Get the technology right
Judith O’Leary: “For it to be successful, you need to ensure that your video conferencing technology is on point and that your internet speed is optimal so you can be seen and heard well.”
Be super enthusiastic
Darryl Sparey, MD and co-founder of comms consultancy Hard Numbers: “Dial up the energy a LOT, so you can convey your enthusiasm for the prospect as effectively as if you were in the room.”
Keep it casual
James Whittall, founder and MD of agency Influx Digital “It is key to keep the calls casual, allowing time to get to know the client, understand the inner workings of their business and what it is they want to achieve. Let the conversation flow naturally and give everyone the chance to introduce themselves.

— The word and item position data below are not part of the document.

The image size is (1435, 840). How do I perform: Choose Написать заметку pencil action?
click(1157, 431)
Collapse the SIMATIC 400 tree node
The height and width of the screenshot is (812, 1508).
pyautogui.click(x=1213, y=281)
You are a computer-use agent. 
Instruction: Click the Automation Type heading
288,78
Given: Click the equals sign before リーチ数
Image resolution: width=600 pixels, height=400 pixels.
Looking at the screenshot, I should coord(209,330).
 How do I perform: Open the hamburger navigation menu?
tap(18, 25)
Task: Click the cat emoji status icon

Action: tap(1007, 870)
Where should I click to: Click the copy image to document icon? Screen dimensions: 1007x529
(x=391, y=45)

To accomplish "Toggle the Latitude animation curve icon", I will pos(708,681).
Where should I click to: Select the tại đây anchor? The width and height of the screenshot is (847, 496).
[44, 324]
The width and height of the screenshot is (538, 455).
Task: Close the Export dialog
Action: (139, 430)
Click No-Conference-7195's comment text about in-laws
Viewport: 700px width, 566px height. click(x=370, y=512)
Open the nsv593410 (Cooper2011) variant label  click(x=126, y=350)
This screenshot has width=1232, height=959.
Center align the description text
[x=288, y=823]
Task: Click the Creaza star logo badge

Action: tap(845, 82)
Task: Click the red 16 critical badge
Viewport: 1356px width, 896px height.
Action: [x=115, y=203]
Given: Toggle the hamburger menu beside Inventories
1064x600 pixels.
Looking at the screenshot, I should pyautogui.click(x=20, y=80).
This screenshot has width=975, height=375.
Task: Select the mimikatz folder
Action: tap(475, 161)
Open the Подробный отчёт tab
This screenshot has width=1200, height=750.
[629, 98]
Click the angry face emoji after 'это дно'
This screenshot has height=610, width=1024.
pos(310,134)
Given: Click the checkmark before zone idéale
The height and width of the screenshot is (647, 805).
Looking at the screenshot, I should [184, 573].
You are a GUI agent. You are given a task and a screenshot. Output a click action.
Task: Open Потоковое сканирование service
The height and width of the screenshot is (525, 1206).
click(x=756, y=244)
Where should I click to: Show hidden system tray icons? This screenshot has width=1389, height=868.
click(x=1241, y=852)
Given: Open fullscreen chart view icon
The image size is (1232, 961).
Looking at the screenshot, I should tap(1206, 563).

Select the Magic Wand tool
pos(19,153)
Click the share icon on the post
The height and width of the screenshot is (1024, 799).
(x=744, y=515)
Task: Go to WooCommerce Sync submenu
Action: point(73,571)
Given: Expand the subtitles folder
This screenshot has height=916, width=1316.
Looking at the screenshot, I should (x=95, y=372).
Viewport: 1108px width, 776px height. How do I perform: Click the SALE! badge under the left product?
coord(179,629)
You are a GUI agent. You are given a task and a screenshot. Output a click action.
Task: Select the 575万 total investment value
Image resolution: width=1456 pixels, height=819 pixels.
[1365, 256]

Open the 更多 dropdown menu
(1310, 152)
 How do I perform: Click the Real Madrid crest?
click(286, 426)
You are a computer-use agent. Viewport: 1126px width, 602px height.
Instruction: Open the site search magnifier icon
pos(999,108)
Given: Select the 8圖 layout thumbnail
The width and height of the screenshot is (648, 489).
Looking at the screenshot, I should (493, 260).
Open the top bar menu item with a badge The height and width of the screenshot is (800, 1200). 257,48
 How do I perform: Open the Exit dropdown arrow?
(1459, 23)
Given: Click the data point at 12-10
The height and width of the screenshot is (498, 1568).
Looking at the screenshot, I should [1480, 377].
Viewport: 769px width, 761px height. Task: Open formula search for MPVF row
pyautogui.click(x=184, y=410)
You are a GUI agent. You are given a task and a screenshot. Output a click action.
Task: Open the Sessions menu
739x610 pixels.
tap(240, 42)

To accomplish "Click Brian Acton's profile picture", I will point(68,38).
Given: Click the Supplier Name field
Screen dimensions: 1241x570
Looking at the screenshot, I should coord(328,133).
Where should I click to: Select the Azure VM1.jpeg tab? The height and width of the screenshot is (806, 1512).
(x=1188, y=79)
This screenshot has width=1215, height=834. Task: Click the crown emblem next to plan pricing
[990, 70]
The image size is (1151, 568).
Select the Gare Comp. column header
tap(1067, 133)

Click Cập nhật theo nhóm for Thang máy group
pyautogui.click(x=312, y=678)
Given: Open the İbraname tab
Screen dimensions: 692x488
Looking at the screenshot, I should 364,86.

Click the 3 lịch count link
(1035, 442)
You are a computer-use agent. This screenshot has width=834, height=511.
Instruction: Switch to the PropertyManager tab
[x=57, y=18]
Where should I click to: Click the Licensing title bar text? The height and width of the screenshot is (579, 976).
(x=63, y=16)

“The first few minutes are so important, and if you use that time properly you should be able to build a good rapport without needing to be face to face.”
Have a clean background
Louise Ahuja, director at agency Louisebcomms: “My tip for virtual pitching is keep the background as clear as possible so the clients aren't distracted, but don't be afraid of showing some of your personality in the pitch. In one recent case it involved dealing with a hungry small child wanting a biscuit and we went on to win the project."
Dress for the part
Hayley Smith owner of agency Boxed Out PR: “Dress up! We have become accustomed to dressing down, and first impressions still count, so make an effort and show you mean business regardless of where you are.”
Go with the flow
Hayley Smith: “On Zoom, anything can happen. On my last pitch, my upstairs neighbours were drilling relentlessly. The potential client was really understanding, and it created common ground, as he started sharing his Zoom nightmares.”
Start with a bang and end with one too
Caroline Gruen, associate partner, at agency Milk & Honey PR: “Clients don’t just buy a product. They buy the people. Skipping the conversations whilst coffee is poured at the start of the meeting, gives a lot less time for breaking the ice.
"This makes the opening and close more important than ever. Get clients to sit up and take notice from the start and leave with a memorable conclusion.”
Pros and cons of virtual pitches
Emma Grace, chief creative and strategy director at agency PrettyGreen, lists the good and the bad about not being in the room with your potential clients.
1. An intimacy that you otherwise wouldn’t have (I have had chats about nice pictures on walls and even had a client’s four year old burp live mid pitch)
2. Less nerves. I think people have been presenting better – sometimes an audience can be intimidating for a nervous presenter - so it can be helpful to simply turn their scary faces off 😁
1. Distraction. I can see you are looking at your emails
2. First impressions. Zero ability to impress with great boardroom snacks/massive atrium
3. Comprehension. Are you really listening to what I am saying, or are you just reading the screen? I know I find it hard to do both
4. Discussion. It’s not as natural to pause a Zoom pitch for a chat or a discussion – as it would be in real life, so people simply don’t bother (this could mean that ideas are shut down before they have even had time to breathe or ideas are being misunderstood)
5. Body language. Is this idea even landing? Do I need to detail more? I can’t tell because the box of your face is too teeny tiny
Working life has gone online for many PROs, but this does not mean it is necessarily harder, and that is just as true for winning new business.